Jobs |
1. In the forum thread about exam results below, how many states does dom650 say have already released their PE results?
2. Write the next part of the forum thread about exam results shown below, starting right after its final line.

Document |
## Start

I'll try to post when I receive mine to let you guys know when the grades are up. This wait is definitely killing my productivity :brickwall:


----------



## chajjar (Dec 22, 2011)

Wow, so just heard back from the NJ Board. There was a statistical anomaly between me and another examanee. This is ridiculous. Between their airport like security, proctors walking up and down the aisles constantly, 4-5 different forms, copying or collusion isn't even possible on this exam.

Their next board meeting isn't until next January, so I gotta wait at least another month to hear back.


----------



## dom650 (Dec 22, 2011)

Sorry to hear that. I can't see how it would be possible to cheat either hopefully it goes your way though. Good Luck.

Also update for PA: Someone from the PE boards contacted the state board and they said that they haven't received the result back to even have their meeting. This was a secretary and hopefully she has no idea what she's talking about. There are 30+ states that have released their PE results and PA is still hung up on the FE...


----------



## ofareggie (Dec 22, 2011)

ofareggie said:


> Also, it appears that this is either going to be the best or worst Christmas present ever...


correction: it appears now that this is either going to be the best or worst... new years present? MLK day present?


----------



## dom650 (Dec 22, 2011)

ofareggie said:


> ofareggie said:
> 
> 
> > Also, it appears that this is either going to be the best or worst Christmas present ever...
> ...


Looks like you might be too far off. I emailed PCS to check the status of the results and received:

"Hello Dominic,

I do not know when FE results will be released."

That was the entire response... So it won't be today and NCEES is closed Tomorrow-Monday. Tuesday's the very earliest we can get it now.


----------



## Leon (Dec 22, 2011)

Forget the result of FE exam of PA. Enjoy the holidays. Whether you pass or not does not depend on how often you check the NCEEs account.

Merry Chirstmas and Happy new year

Leon


----------



## ofareggie (Jan 2, 2012)

## End

Given information |
## Start

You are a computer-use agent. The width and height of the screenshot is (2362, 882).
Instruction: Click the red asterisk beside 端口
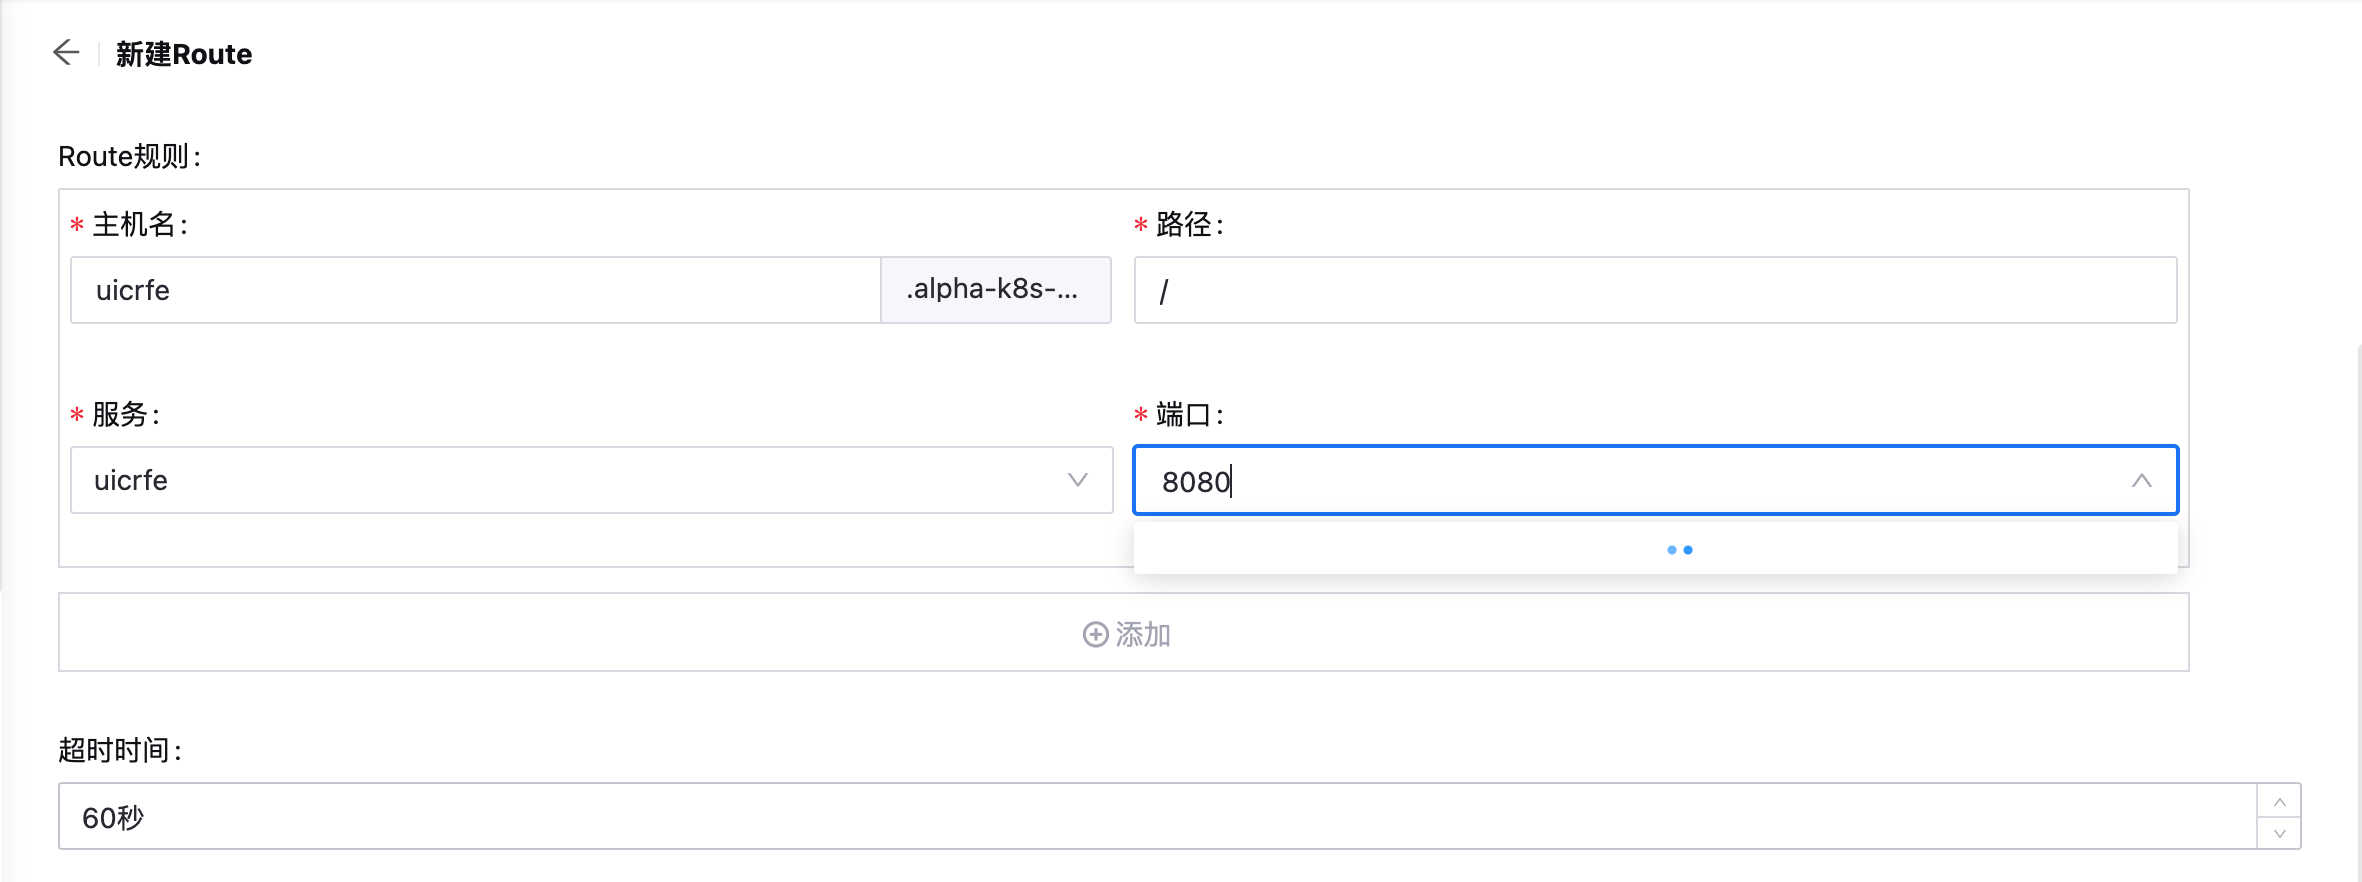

## End

Solved problems |
1. More than 30 states.

2.
I was looking at the PA PE Exam discussion and they have been calling/emailing/bothering NCEES, the PA State Board and PCS. It appears the only responses they are getting is: "keep checking NCEES", blatant finger pointing ("so-and-so hasn't released the results to us yet") and the new fad of quoting "10-12 weeks" or "10-14 weeks" as opposed to the 8-10 weeks we are accustom to.

I'm sure nothing was accomplished last week, and today is a federal holiday... hopefully something will get done this week (week 10, I do believe) and we can report to our bosses (I'm on track to get a raise if/when I pass) or update our resumes, etc. Fingers crossed.


----------



## Leon (Jan 3, 2012)

I also got information from PCs that the waiting time extends to about 12 weeks after exam. I chat with the agent online and told him I need to apply for the FE exam of this April again if I have not passed the October FE exam. I will miss the exam of this april if PCs still does not release the FE exam result by January 23. And he told me that PCs will release exam result before January 23.

I will still track on this.

Thanks

Leon


----------



## dom650 (Jan 3, 2012)

Yeah, I believe this is week 10 (of 12) so they must release them within the next two weeks or so. I think they'll be released sometime pretty soon now that the holiday season is over.


----------



## ofareggie (Jan 6, 2012)

RESULTS ARE IN!! On NCEES at least! Passed! Such a weight lifted off my shoulders! PE in October 2012, here I come!


----------



## Jag104 (Jan 6, 2012)

PASSSSSSSED!


----------



## dom650 (Jan 6, 2012)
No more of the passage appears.